John, I am not approving your comment.  I have posted before that I have moved forward in life and leaving the past behind.  I am letting go of Joe and my fight against WHITE NATIONALISM. 

I CAN’T FIGHT YOU GUYS ALONE, AND I ACCEPT JOE WILL NEVER BE MAN ENOUGH TO FACE ME AND TALK TO ME CATHOLIC TO CATHOLIC AND DO THE RIGHT THING.  THE CALVERY IS NOT COMING NOR BRINGING MUCH NEEDED RESOURCES TO FIGHT YOU WHITE NATIONALISTS FROM ACHIEVING YOUR GOALS…  I ACCEPT DEFEAT… YOU WIN BECAUSE JOE AND I COULDN’T COMMUNICATE WITH EACH OTHER. HE REFUSES TO BE A REAL MAN ADMIT HE WAS WRONG TO TREAT ME THE WAY HE DID AND BECAUSE OF THE PTSD I COULDN’T MAKE HIM UNDERSTAND THE TRUTH!!!!!!!!!!!!!

As I let go of Joe and accept that I WAS WRONG TO EVER THINK THAT HE WAS A MAN OF HONOR AND TRUTH, AND HAD THE COURAGE TO FIGHT AGAINST EVIL.  I also let go of my FIGHT against you WHITE NATIONALISTS.  I TRIED TO GO TO HIM FOR HELP WHEN HE WAS A CONGRESSMAN AND WAS TOLD, WITHOUT HIM ASKING ONE QUESTION, ” IT ISN’T MY PROBLEM”.  Isn’t great JOE is SO SMART, that he can KNOW WHAT KIND OF HELP I WAS NEEDING AND ASKING HIM FOR WITHOUT ONE QUESTION BEING ASKED.  Joe was not being smart but being ARROGANT AND A JERK.  Do I add idiot?

So because of JOE and I you White Nationalists get a free pass…

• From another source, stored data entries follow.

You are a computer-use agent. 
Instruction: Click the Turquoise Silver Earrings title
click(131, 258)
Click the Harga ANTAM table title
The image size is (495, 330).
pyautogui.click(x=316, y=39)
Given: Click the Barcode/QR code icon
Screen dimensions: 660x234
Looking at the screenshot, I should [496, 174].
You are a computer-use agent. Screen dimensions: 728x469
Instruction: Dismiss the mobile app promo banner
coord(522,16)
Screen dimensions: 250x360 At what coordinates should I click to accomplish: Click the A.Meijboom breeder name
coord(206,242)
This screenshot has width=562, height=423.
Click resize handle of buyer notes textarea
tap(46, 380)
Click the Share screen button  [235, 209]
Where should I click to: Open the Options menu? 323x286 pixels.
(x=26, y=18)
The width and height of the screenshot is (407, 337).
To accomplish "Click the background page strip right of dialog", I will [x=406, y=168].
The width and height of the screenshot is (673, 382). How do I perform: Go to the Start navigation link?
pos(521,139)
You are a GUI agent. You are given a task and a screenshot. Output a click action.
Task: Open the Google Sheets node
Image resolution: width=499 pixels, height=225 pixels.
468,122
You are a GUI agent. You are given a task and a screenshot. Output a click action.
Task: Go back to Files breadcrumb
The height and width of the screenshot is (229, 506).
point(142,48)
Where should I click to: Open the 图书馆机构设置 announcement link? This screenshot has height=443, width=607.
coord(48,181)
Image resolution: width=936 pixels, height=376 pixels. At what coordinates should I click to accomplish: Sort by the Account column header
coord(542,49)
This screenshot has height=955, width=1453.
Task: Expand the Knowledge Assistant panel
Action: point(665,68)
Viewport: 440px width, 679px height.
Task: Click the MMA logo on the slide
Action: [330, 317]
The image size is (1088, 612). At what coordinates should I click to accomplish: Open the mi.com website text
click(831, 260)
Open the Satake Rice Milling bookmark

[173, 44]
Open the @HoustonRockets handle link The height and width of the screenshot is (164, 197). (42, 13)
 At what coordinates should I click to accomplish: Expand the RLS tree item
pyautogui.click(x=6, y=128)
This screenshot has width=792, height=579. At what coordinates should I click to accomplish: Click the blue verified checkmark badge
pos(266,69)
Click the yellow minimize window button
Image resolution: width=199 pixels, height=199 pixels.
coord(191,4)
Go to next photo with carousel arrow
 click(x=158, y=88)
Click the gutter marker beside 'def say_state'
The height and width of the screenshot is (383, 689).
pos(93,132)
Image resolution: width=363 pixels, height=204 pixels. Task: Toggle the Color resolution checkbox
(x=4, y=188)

I am moving to the country and just going to live life and let go of the PAST.. YOU WHITE NATIONALISTS ALONG WITH JOE ARE JUST PART OF THE NIGHTMARE I WANT TO WAKE UP FROM.

I am healing from the PTSD and LETTING GO OF THE PAIN…

I CAN ACCEPT THAT I FAILED IN TRYING TO GET HELP IN FIGHTING WHITE NATIONALISM….  I TRIED TO DO THE RIGHT THING SO I CAN LIVE WITH MYSELF.  JOE IS THE ONE WHO SHOULD BE ASHAMED OF HIMSELF FOR REFUSING TO HELP A LADY IN DISTRESS, WHO WAS TRYING TO DO THE RIGHT THING IN FIGHTING WHITE NATIONALIST NEO NAZI HATE.  OUR FAILURE TO DO THE RIGHT THING AND FIGHT YOU WHITE NATIONALISTS IS ON JOE AND NOT ME.

Will JOE ever have the COURAGE to FACE ME and TALK TO ME?  I DOUBT IT.

Back to listening to country.  This song was playing as I was driving on the highways this past week.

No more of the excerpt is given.